Over the past two years, the development of three pharmaceutical treatments for Alzheimer’s dementia have achieve mixed results.
This article considers the latest treatment under development, donanemab, which recently achieved positive results in Phase 3 trials.
For information on the other two treatments, please read our earlier articles:
- Aducanumab which was approved by the United States Food and Drug Administration (FDA) in June 2021 but is not available for use in Australia.
- Lecanemab which was approved by the FDA in January 2023 but is also not available for use in Australia.
Similar to lecanemab, and aducanumab, donanemab aims to reduce amyloid in the brains of people with Alzheimer’s disease.

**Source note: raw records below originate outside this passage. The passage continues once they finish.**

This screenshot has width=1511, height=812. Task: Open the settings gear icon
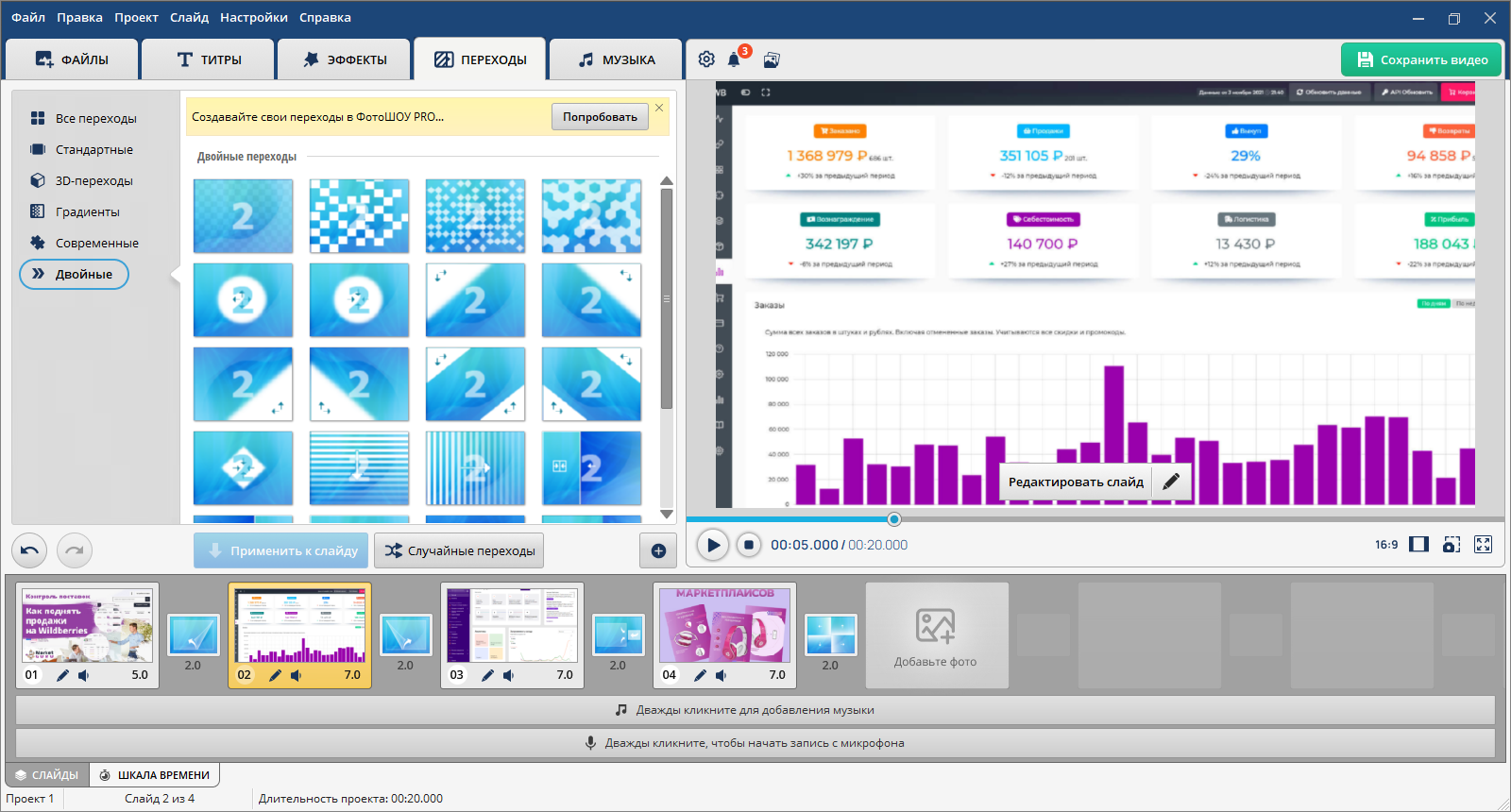[706, 59]
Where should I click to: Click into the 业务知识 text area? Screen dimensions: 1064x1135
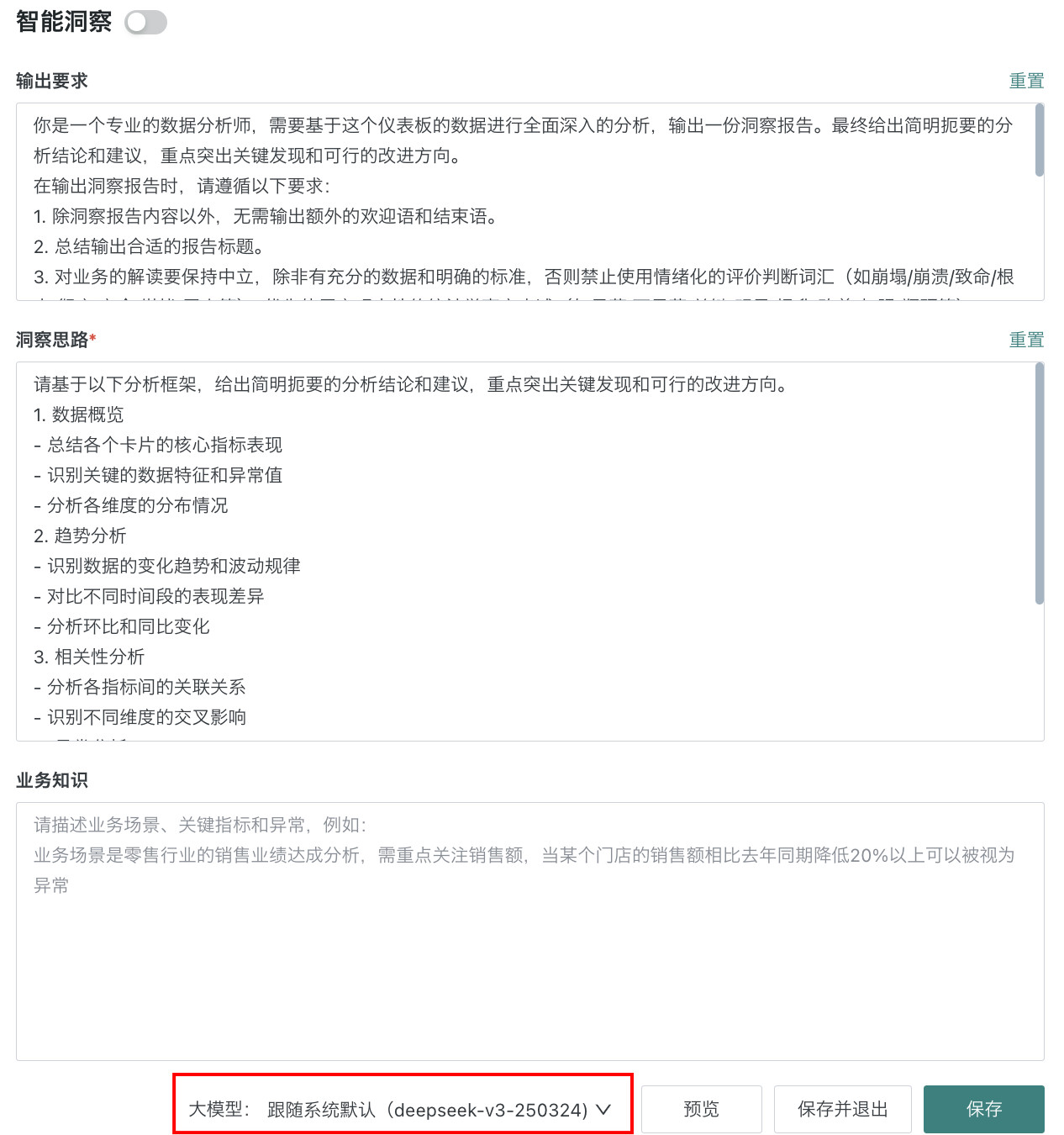(530, 932)
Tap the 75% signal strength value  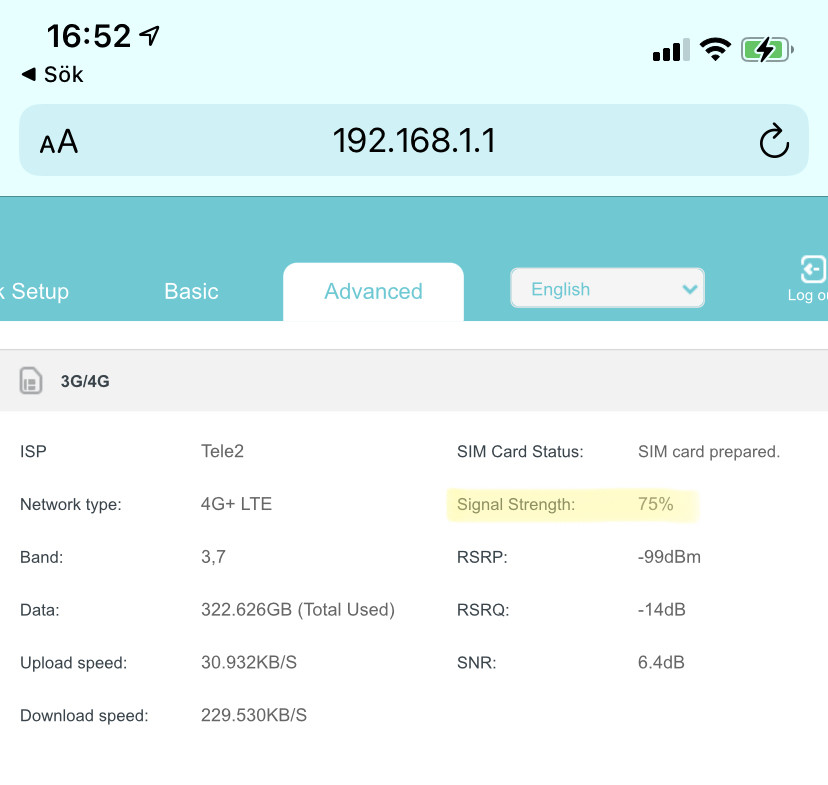click(656, 505)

The makers of donanemab, Eli Lilly, found mixed results in their Phase 3 clinical trial. People with mild Alzheimer’s disease who received the new treatment showed 35% less decline over 18 months than those who received placebo. The treatment worked better in people whose brains contained only moderate levels of the tau protein that is associated with the progression of Alzheimer’s disease compared to those with high levels.
A major difference in the donanemab trial compared to the lecanemab trial, is that people stopped taking donanemab once their amyloid levels dropped below a certain threshold. About half of the trial participants were able to stop taking the drug in less than one year.
Similar to aducanumab, there were considerable side-effects reported for donanemab, including brain oedema (swelling) in 25% of participants, with 6% experiencing symptoms. There were two deaths. Microhaemorrhages occurred in 31% compared with 14% of participants taking placebo.
The full results are soon to be published and presented at a conference. Eli Lilly plan to apply for approval via the FDA in the US in the next few months.